⟨
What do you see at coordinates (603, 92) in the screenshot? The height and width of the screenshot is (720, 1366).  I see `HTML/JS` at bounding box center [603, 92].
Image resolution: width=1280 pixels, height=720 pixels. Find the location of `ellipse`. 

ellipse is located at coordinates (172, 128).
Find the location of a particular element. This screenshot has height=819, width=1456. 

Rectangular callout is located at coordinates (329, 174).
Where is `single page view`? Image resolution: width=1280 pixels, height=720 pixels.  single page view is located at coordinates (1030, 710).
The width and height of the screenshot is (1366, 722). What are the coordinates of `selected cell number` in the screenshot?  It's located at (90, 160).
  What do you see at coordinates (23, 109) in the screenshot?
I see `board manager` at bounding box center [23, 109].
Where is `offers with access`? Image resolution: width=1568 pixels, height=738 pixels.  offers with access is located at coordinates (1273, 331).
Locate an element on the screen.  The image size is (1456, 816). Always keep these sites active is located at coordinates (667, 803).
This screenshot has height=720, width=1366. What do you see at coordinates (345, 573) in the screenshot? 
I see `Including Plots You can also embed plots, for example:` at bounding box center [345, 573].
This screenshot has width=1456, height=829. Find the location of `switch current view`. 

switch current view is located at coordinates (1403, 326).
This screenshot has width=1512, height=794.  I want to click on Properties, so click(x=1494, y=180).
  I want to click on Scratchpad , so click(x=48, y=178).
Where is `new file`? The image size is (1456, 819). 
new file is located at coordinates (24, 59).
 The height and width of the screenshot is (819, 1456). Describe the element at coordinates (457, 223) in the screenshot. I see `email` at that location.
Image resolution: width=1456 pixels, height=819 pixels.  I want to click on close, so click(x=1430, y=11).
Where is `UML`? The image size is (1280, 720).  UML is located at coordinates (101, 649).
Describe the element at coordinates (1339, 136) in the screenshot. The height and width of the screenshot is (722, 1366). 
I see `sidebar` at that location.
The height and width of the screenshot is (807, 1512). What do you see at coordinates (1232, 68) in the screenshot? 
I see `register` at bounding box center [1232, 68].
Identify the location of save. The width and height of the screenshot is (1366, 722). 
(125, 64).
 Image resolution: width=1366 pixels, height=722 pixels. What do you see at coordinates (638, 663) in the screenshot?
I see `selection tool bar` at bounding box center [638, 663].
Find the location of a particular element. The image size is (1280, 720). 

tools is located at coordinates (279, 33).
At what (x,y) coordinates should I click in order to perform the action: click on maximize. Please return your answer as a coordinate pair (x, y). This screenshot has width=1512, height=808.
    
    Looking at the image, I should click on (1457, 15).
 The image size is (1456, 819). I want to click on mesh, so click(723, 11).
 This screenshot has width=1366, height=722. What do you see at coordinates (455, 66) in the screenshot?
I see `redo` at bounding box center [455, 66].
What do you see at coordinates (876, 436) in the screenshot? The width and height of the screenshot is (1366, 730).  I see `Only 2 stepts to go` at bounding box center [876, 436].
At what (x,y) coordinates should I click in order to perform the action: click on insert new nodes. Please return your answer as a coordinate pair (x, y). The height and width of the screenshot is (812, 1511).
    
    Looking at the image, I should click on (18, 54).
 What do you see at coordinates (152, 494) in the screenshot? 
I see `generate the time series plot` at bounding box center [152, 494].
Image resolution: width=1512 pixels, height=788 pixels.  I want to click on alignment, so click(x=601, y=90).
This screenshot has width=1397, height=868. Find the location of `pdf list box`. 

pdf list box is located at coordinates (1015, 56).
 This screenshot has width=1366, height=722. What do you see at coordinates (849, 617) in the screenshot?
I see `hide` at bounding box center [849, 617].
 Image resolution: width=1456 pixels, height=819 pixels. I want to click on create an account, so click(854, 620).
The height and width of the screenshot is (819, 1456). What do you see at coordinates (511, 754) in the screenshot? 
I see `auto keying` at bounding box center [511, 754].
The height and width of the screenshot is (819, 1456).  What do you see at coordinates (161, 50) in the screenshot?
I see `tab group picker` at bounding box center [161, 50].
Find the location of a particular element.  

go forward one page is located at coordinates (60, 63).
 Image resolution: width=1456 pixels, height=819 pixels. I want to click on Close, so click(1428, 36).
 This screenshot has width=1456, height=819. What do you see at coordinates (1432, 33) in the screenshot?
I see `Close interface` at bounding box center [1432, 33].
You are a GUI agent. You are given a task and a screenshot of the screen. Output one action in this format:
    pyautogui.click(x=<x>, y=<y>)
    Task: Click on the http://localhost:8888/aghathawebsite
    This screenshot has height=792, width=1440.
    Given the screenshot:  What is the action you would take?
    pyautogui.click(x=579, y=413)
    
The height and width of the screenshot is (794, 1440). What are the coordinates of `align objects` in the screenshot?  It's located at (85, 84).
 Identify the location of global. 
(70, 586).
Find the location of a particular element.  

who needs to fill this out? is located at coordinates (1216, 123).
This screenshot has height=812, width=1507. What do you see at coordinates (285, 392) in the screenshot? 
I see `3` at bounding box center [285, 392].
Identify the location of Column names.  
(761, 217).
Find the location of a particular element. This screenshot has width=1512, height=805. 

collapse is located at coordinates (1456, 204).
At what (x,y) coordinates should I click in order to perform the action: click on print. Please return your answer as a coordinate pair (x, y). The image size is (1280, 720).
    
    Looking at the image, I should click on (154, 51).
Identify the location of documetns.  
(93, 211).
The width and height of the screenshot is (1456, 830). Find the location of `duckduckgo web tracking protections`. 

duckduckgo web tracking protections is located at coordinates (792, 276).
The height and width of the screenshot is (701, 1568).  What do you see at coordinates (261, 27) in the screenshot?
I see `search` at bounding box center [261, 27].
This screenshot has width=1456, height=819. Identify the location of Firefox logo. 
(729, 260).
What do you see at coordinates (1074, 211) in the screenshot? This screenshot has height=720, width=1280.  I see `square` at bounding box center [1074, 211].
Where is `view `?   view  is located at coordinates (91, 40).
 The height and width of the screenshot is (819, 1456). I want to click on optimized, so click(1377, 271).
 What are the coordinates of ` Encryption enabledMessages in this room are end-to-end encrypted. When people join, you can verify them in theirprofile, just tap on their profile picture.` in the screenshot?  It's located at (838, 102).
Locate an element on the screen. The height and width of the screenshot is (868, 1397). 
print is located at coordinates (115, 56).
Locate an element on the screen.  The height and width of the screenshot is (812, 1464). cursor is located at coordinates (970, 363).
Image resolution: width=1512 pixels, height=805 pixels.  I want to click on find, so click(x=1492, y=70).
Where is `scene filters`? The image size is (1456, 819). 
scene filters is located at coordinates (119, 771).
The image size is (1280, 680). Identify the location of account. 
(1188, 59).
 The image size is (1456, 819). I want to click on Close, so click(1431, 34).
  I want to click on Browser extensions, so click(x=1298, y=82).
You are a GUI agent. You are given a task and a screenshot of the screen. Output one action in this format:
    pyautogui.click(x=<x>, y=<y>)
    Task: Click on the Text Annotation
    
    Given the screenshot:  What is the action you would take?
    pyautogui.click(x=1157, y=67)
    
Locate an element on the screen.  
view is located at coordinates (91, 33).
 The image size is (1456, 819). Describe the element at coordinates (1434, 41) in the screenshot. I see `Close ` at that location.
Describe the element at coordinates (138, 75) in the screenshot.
⟩
▶ **EXERCISE**
Render the material above as a JSON list of strings, one string per line, leaving out blank lines.

▶ **THE ANSWER**
[
  "What do you see at coordinates (603, 92) in the screenshot? The height and width of the screenshot is (720, 1366).  I see `HTML/JS` at bounding box center [603, 92].",
  "Image resolution: width=1280 pixels, height=720 pixels. Find the location of `ellipse`. ",
  "ellipse is located at coordinates (172, 128).",
  "Find the location of a particular element. This screenshot has height=819, width=1456. ",
  "Rectangular callout is located at coordinates (329, 174).",
  "Where is `single page view`? Image resolution: width=1280 pixels, height=720 pixels.  single page view is located at coordinates (1030, 710).",
  "The width and height of the screenshot is (1366, 722). What are the coordinates of `selected cell number` in the screenshot?  It's located at (90, 160).",
  "  What do you see at coordinates (23, 109) in the screenshot?",
  "I see `board manager` at bounding box center [23, 109].",
  "Where is `offers with access`? Image resolution: width=1568 pixels, height=738 pixels.  offers with access is located at coordinates (1273, 331).",
  "Locate an element on the screen.  The image size is (1456, 816). Always keep these sites active is located at coordinates (667, 803).",
  "This screenshot has height=720, width=1366. What do you see at coordinates (345, 573) in the screenshot? ",
  "I see `Including Plots You can also embed plots, for example:` at bounding box center [345, 573].",
  "This screenshot has width=1456, height=829. Find the location of `switch current view`. ",
  "switch current view is located at coordinates (1403, 326).",
  "This screenshot has width=1512, height=794.  I want to click on Properties, so click(x=1494, y=180).",
  "  I want to click on Scratchpad , so click(x=48, y=178).",
  "Where is `new file`? The image size is (1456, 819). ",
  "new file is located at coordinates (24, 59).",
  " The height and width of the screenshot is (819, 1456). Describe the element at coordinates (457, 223) in the screenshot. I see `email` at that location.",
  "Image resolution: width=1456 pixels, height=819 pixels.  I want to click on close, so click(x=1430, y=11).",
  "Where is `UML`? The image size is (1280, 720).  UML is located at coordinates (101, 649).",
  "Describe the element at coordinates (1339, 136) in the screenshot. The height and width of the screenshot is (722, 1366). ",
  "I see `sidebar` at that location.",
  "The height and width of the screenshot is (807, 1512). What do you see at coordinates (1232, 68) in the screenshot? ",
  "I see `register` at bounding box center [1232, 68].",
  "Identify the location of save. The width and height of the screenshot is (1366, 722). ",
  "(125, 64).",
  " Image resolution: width=1366 pixels, height=722 pixels. What do you see at coordinates (638, 663) in the screenshot?",
  "I see `selection tool bar` at bounding box center [638, 663].",
  "Find the location of a particular element. The image size is (1280, 720). ",
  "tools is located at coordinates (279, 33).",
  "At what (x,y) coordinates should I click in order to perform the action: click on maximize. Please return your answer as a coordinate pair (x, y). This screenshot has width=1512, height=808.",
  "    Looking at the image, I should click on (1457, 15).",
  " The image size is (1456, 819). I want to click on mesh, so click(723, 11).",
  " This screenshot has width=1366, height=722. What do you see at coordinates (455, 66) in the screenshot?",
  "I see `redo` at bounding box center [455, 66].",
  "What do you see at coordinates (876, 436) in the screenshot? The width and height of the screenshot is (1366, 730).  I see `Only 2 stepts to go` at bounding box center [876, 436].",
  "At what (x,y) coordinates should I click in order to perform the action: click on insert new nodes. Please return your answer as a coordinate pair (x, y). The height and width of the screenshot is (812, 1511).",
  "    Looking at the image, I should click on (18, 54).",
  " What do you see at coordinates (152, 494) in the screenshot? ",
  "I see `generate the time series plot` at bounding box center [152, 494].",
  "Image resolution: width=1512 pixels, height=788 pixels.  I want to click on alignment, so click(x=601, y=90).",
  "This screenshot has width=1397, height=868. Find the location of `pdf list box`. ",
  "pdf list box is located at coordinates (1015, 56).",
  " This screenshot has width=1366, height=722. What do you see at coordinates (849, 617) in the screenshot?",
  "I see `hide` at bounding box center [849, 617].",
  " Image resolution: width=1456 pixels, height=819 pixels. I want to click on create an account, so click(854, 620).",
  "The height and width of the screenshot is (819, 1456). What do you see at coordinates (511, 754) in the screenshot? ",
  "I see `auto keying` at bounding box center [511, 754].",
  "The height and width of the screenshot is (819, 1456).  What do you see at coordinates (161, 50) in the screenshot?",
  "I see `tab group picker` at bounding box center [161, 50].",
  "Find the location of a particular element.  ",
  "go forward one page is located at coordinates (60, 63).",
  " Image resolution: width=1456 pixels, height=819 pixels. I want to click on Close, so click(1428, 36).",
  " This screenshot has width=1456, height=819. What do you see at coordinates (1432, 33) in the screenshot?",
  "I see `Close interface` at bounding box center [1432, 33].",
  "You are a GUI agent. You are given a task and a screenshot of the screen. Output one action in this format:",
  "    pyautogui.click(x=<x>, y=<y>)",
  "    Task: Click on the http://localhost:8888/aghathawebsite",
  "    This screenshot has height=792, width=1440.",
  "    Given the screenshot:  What is the action you would take?",
  "    pyautogui.click(x=579, y=413)",
  "The height and width of the screenshot is (794, 1440). What are the coordinates of `align objects` in the screenshot?  It's located at (85, 84).",
  " Identify the location of global. ",
  "(70, 586).",
  "Find the location of a particular element.  ",
  "who needs to fill this out? is located at coordinates (1216, 123).",
  "This screenshot has height=812, width=1507. What do you see at coordinates (285, 392) in the screenshot? ",
  "I see `3` at bounding box center [285, 392].",
  "Identify the location of Column names.  ",
  "(761, 217).",
  "Find the location of a particular element. This screenshot has width=1512, height=805. ",
  "collapse is located at coordinates (1456, 204).",
  "At what (x,y) coordinates should I click in order to perform the action: click on print. Please return your answer as a coordinate pair (x, y). The image size is (1280, 720).",
  "    Looking at the image, I should click on (154, 51).",
  "Identify the location of documetns.  ",
  "(93, 211).",
  "The width and height of the screenshot is (1456, 830). Find the location of `duckduckgo web tracking protections`. ",
  "duckduckgo web tracking protections is located at coordinates (792, 276).",
  "The height and width of the screenshot is (701, 1568).  What do you see at coordinates (261, 27) in the screenshot?",
  "I see `search` at bounding box center [261, 27].",
  "This screenshot has width=1456, height=819. Identify the location of Firefox logo. ",
  "(729, 260).",
  "What do you see at coordinates (1074, 211) in the screenshot? This screenshot has height=720, width=1280.  I see `square` at bounding box center [1074, 211].",
  "Where is `view `?   view  is located at coordinates (91, 40).",
  " The height and width of the screenshot is (819, 1456). I want to click on optimized, so click(1377, 271).",
  " What are the coordinates of ` Encryption enabledMessages in this room are end-to-end encrypted. When people join, you can verify them in theirprofile, just tap on their profile picture.` in the screenshot?  It's located at (838, 102).",
  "Locate an element on the screen. The height and width of the screenshot is (868, 1397). ",
  "print is located at coordinates (115, 56).",
  "Locate an element on the screen.  The height and width of the screenshot is (812, 1464). cursor is located at coordinates (970, 363).",
  "Image resolution: width=1512 pixels, height=805 pixels.  I want to click on find, so click(x=1492, y=70).",
  "Where is `scene filters`? The image size is (1456, 819). ",
  "scene filters is located at coordinates (119, 771).",
  "The image size is (1280, 680). Identify the location of account. ",
  "(1188, 59).",
  " The image size is (1456, 819). I want to click on Close, so click(1431, 34).",
  "  I want to click on Browser extensions, so click(x=1298, y=82).",
  "You are a GUI agent. You are given a task and a screenshot of the screen. Output one action in this format:",
  "    pyautogui.click(x=<x>, y=<y>)",
  "    Task: Click on the Text Annotation",
  "    Given the screenshot:  What is the action you would take?",
  "    pyautogui.click(x=1157, y=67)",
  "Locate an element on the screen.  ",
  "view is located at coordinates (91, 33).",
  " The image size is (1456, 819). Describe the element at coordinates (1434, 41) in the screenshot. I see `Close ` at that location.",
  "Describe the element at coordinates (138, 75) in the screenshot."
]